I don’t really, but what better way to get your attention?
As landlords, most of us have heard of that old urban myth. You know the one… a guy who knows a guy, who’s a landlord, who suddenly finds out that the perfectly nice couple who had been renting out the house were in fact running a marijuana grow-op. There are variations on the story as well, sometimes it’s a crack house, sometimes it’s a meth lab. This story — in all it’s incantations — has popped into our brains in some way, shape, or form at some point in time.
This is the reality…
The RCMP estimate that there are about 50,000 grow-ops in Canada. They’re in single family homes, basement apartments, and even in Toronto high rise condos. Most landlords are probably oblivious to this fact — and even more alarmingly — they’re often oblivious to the massive insurance pickle they’ll find themselves in if they end up renting to someone who decides to make their unit a reefer lab.

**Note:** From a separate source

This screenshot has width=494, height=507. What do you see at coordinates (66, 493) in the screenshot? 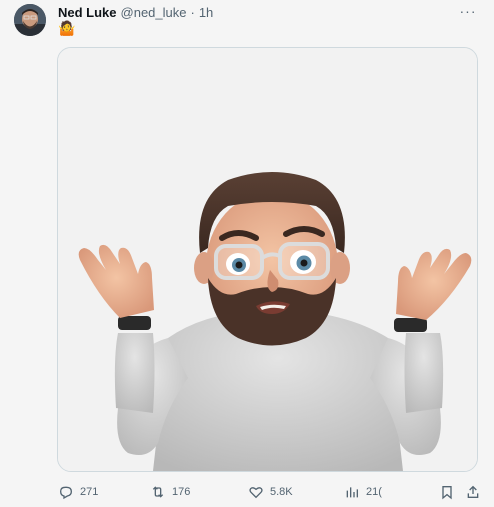
I see `reply-icon` at bounding box center [66, 493].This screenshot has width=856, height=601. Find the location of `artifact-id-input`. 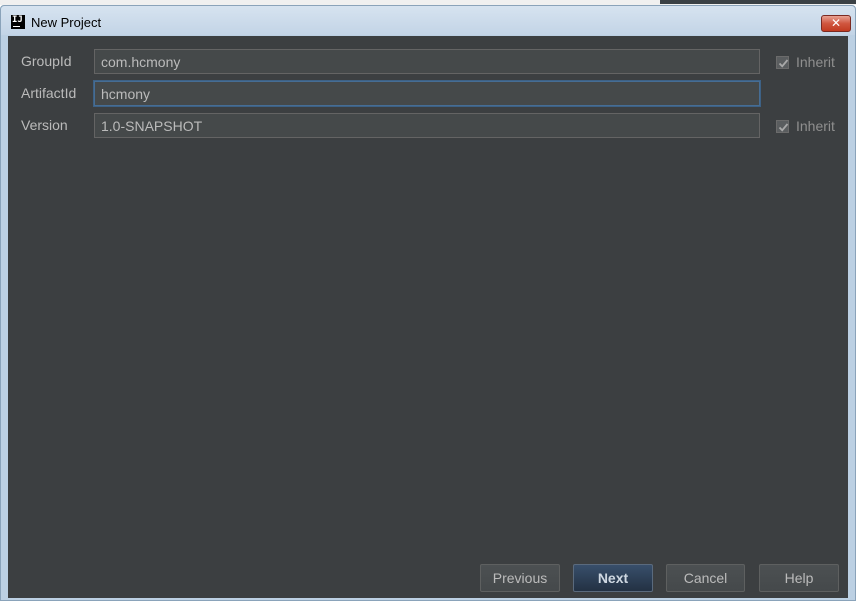

artifact-id-input is located at coordinates (427, 94).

Read this great article by Ottawa lawyer Howard Yegendorf. Landlords need to be aware that the majority of liability insurance policies have a specific exclusion for damage caused by your tenant’s marijuana grow-op. That’s just the insurance problem. There’s also the criminal enterprise element. Seriously. Have you seen Oliver Stone’s Savages? Property management is hard enough. Having something comparable to a Breaking Bad season in real life is the absolute last thing you or any other tenants in the property need.
So what do you do? Well, here are some tips:
- Perform tenant screenings. There’s a variety of other background checks your can perform as well, such as a criminal record check and an employment verification.
- Have an airtight lease that clearly articulates the expectation of no criminal activity on the premises and that the tenant will provide reasonable access to the landlord.
- Visit and inspect your property regularly. Remember – landlords are allowed to visit their units for routine inspections with proper notice given. You’d be surprised how many don’t do this. Get into this habit.
- Talk to your tenants. Communicate with them. That’s always a good way to get a sense of what’s going on at the property. If you’re hearing about a lot of suspicious people coming and going constantly that could be a tip worth keeping in the front of your mind. Grow-ops have a tendency to have a lot of runners coming in and out of the place.
Here’s some tips on what to look out for:
- Look out for any hydro alteration or electrical bypass. Things like holes in the foundation that weren’t there before should be treated as suspicious.
- Did the renter spend a lot of time viewing the breaker-boxes, wiring and plumbing fixtures? Were they asking a lot of questions about power distribution in the property? Believe it or not, this happens. More often than not, illegal growers attempt to steal hydro by altering how it comes into the unit.
- Be weary if tenants want to pay their rent in cash. Seriously. Who pays in cash? People who deal with a lot of cash, like servers, even have bank accounts.
- If a tenant discloses that they plan to have the utilities registered under a different name, that’s weird.
- Evasive answers and vague information on a rental application. This should set off a flag anyways.
- Condensation or darkened windows in the unit. Cardboard and blacked out windows foster an effective grow environment. That’s not normal.
- Tenant unloads copper and/or PVC pipe, soil, halogen lamps, large amounts of black plastic aluminum ducting, and fans.